- **Given passage**:
One time, I got clean enough to go back to Ann Petru, and I asked her what was going on with my baby. I said, "Ann, I wasn't clear. When you told me I had to bring my daughter back, what did you mean that I had to bring my daughter back?" She was like, "Sharon, your daughter is negative." Yeah. She came out my birth canal, which made her positive. But what happened. She thinks what happened between her being born and her, you know: she grew her own antibodies.

So, the fact is that 25 percent of children born to HIV-positive women [who are not on treatment] will be positive; so it's a small percentage. And all children born to HIV-positive women will test positive after they are born. But they can give them another test, or wait a year for the immune system of the child to be his or her own immune system.

That's what happened with my daughter. And so she's 20 years old; she's in college right now. And she's my best friend. I call her my miracle baby. Yeah. I got her back when she was 11. And I got my oldest son back when he was 13; and I got my little baby back when he was 5. So I got all three of my kids back in my life when I got clean. I've been working ever since I've been clean.

How many years is that, now?

"I have got my own place. I have my own car now. I have my own bank account. I'm in love with my kids. I'm an outgoing parent. You know, we bowl and we play, and stuff like that. Yeah. I'm just -- I'm grateful, I'm really grateful."

- **Information supplied**:
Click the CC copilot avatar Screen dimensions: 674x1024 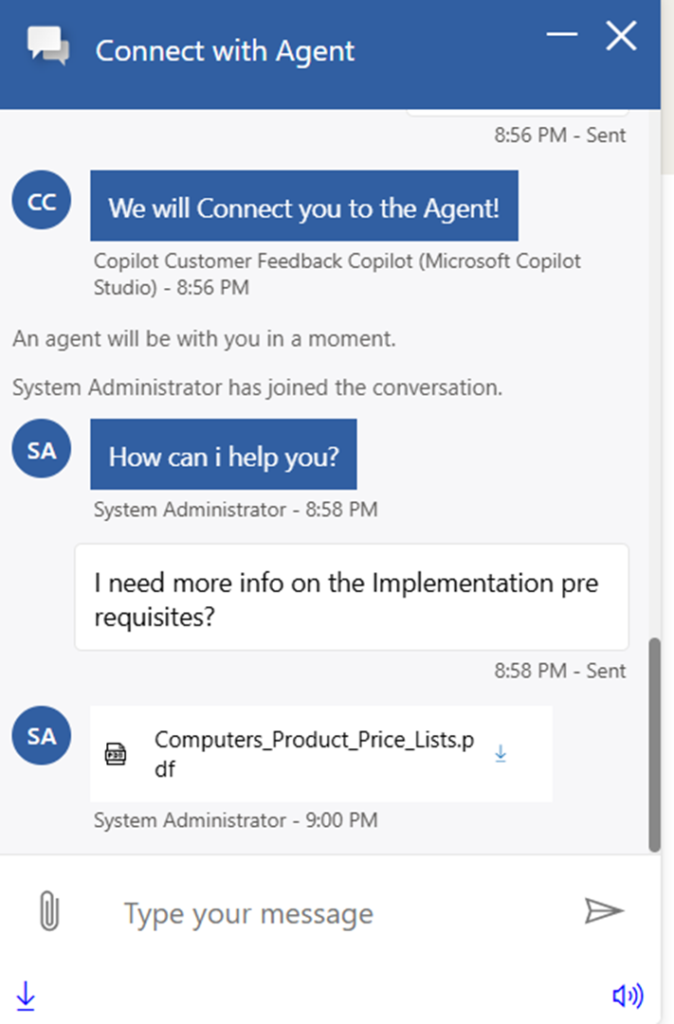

- **Check your understanding**:
1 - In the passage about Sharon's daughter, what percentage of children born to HIV-positive women who are not on treatment will be positive?
2 - Decide whether each statement agrees with the passage about Sharon's daughter: (a) Sharon's daughter is in college now. (b) Sharon got her oldest son back when he was 5. (c) All children born to HIV-positive women test negative after birth.
3 - Write out everything from "One time, I" down to "own immune system." in the passage about Sharon's daughter, switching "immune system" to "defenses".

- **Completed exercise**:
1 - 25 percent.

2 -
(a) Yes: "she's in college right now."
(b) No: "I got my oldest son back when he was 13"
(c) No: "all children born to HIV-positive women will test positive after they are born."

3 -
One time, I got clean enough to go back to Ann Petru, and I asked her what was going on with my baby. I said, "Ann, I wasn't clear. When you told me I had to bring my daughter back, what did you mean that I had to bring my daughter back?" She was like, "Sharon, your daughter is negative." Yeah. She came out my birth canal, which made her positive. But what happened. She thinks what happened between her being born and her, you know: she grew her own antibodies.

So, the fact is that 25 percent of children born to HIV-positive women [who are not on treatment] will be positive; so it's a small percentage. And all children born to HIV-positive women will test positive after they are born. But they can give them another test, or wait a year for the defenses of the child to be his or her own defenses.